Queenston Heights is up on the escarpment that runs south of Lake Ontario, and Brock's monument is positioned so that he is looking out over the Niagara River:


It's such a beautiful view, even from my paltry-by-comparison height.  The two sides of the river are quite near, and official border crossings are accomplished via a pretty short bridge.  At the bottom of the Heights is a small community that was in 1812 a village whose inhabitants included the Secord family.  Apparently their house was within firing range of the cannons on the American side, which must have been quite stressful until American troops made it across and occupied the area and onward as far as the Warplane Museum in Hamilton and the cannons stopped.

Laura Secord's husband had fought in a battle and been injured - basically, when he didn't come home after the fight she went looking for him and got him home with two musket balls in his body that they never did get out, but he managed all right with them until his death a couple of decades later.  He was still in bed and recovering when a couple of American soldiers noticed the smoke from her chimney and stopped by to ask for a meal.  While they ate, they discussed the plan for an imminent invasion, and after they'd gone Laura, who heard everything of course, went upstairs to talk it over with her husband.  In the morning, she told her oldest daughter to watch the other children while she went to check on her brother in law, who was ill, and then she walked some distance to his house hoping he would be able to carry the news of the invasion the rest of the way to the English soldiers near the aforementioned Warplane Museum.

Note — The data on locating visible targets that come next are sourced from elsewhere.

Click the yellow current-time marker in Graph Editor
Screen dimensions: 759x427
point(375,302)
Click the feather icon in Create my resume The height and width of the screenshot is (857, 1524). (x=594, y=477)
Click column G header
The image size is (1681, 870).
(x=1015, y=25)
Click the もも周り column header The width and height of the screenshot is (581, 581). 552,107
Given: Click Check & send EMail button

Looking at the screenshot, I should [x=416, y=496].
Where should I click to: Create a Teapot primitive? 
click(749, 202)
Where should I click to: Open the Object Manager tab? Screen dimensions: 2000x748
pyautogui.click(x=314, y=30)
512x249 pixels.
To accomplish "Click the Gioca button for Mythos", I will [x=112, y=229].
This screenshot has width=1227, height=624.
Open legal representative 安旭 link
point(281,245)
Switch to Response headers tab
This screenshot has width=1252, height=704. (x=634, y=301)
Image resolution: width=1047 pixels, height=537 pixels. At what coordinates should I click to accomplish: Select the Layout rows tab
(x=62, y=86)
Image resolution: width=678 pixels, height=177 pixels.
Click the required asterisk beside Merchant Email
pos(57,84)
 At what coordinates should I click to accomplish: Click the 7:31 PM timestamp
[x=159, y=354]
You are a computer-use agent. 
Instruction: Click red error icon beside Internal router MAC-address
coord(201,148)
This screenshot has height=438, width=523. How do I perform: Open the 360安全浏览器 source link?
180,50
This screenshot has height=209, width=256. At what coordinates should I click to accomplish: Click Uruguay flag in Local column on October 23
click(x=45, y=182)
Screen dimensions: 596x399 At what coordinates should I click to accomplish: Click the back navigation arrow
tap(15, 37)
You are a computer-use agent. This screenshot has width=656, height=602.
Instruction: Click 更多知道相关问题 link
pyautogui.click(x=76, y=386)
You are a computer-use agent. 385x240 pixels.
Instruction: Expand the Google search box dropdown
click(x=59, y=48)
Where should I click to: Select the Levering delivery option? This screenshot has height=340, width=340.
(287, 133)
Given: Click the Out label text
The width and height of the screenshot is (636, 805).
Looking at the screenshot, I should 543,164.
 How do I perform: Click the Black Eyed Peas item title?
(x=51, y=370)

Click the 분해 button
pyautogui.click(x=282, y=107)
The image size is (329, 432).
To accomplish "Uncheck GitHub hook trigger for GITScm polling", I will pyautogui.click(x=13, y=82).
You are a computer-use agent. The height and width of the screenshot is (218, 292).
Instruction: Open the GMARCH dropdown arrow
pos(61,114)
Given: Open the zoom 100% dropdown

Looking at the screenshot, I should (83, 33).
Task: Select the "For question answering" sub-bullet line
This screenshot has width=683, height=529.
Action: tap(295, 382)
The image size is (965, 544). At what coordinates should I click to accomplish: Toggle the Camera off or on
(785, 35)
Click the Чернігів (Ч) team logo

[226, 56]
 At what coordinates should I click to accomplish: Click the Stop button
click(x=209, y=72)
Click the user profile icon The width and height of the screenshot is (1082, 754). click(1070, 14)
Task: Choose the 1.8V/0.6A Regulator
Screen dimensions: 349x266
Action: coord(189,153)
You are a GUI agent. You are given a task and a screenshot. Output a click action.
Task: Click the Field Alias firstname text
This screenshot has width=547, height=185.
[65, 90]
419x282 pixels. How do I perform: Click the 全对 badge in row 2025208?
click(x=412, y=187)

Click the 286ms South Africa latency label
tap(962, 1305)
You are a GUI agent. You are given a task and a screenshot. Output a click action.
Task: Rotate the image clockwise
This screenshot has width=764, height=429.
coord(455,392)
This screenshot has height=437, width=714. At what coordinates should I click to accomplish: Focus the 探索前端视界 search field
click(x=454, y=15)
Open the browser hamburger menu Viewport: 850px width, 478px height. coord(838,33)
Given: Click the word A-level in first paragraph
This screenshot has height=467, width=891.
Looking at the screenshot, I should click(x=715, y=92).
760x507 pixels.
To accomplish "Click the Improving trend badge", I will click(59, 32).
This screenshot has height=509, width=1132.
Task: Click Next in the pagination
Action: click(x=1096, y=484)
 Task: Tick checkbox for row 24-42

Unfortunately, when Laura arrived, she found her brother in law was still very sick, and couldn't do it, so she had to.  She ended up walking 20 miles, on the hottest day of summer, in all the gear women had to wear in the early 1800s, through terrain that was pretty consistently like this:


Plus bugs, I would imagine.  In the end she got where she needed to go and thanks to her warning the invasion failed, but she was turned down for official recognition of her heroism several times owing to the fact that she was a woman and women couldn't even vote at that point.  She persisted though, and she was finally recognized a few years before her death at the age of 93.

After that, a really, really good chocolate company adopted her name, but that's another story.  The point is: women are awesome.  And isn't it bizarre to think that Americans and Canadians ever fought over our border?

Also, the staff at the Laura Secord museum have a spinning wheel, and I saw a guy there plying the most gorgeous silk merino blend in an emerald green that I can guarantee you was not period-correct.  (our tour guide said she is finding the learning curve a challenge, and another staffer said that after some tries with a drop spindle she is sticking strictly to needlepoint.)

Today, Queenston Heights looks like this:


I swear, Niagara Parks does the most fabulous job of keeping the entire area looking gorgeous. There are so many historic sights over a huge area here - all the places where battles were fought or forts were built - and the gardeners and landscapers are on top of it all.

Now that we are at the cottage looking at much wilder greenery, I just feel lucky to live in a place where I am spoiled for choice when it comes to being outside.

Hope you are having some good times while I am valiantly packing up our summer getaway, sigh... I'll see you again as soon as I can!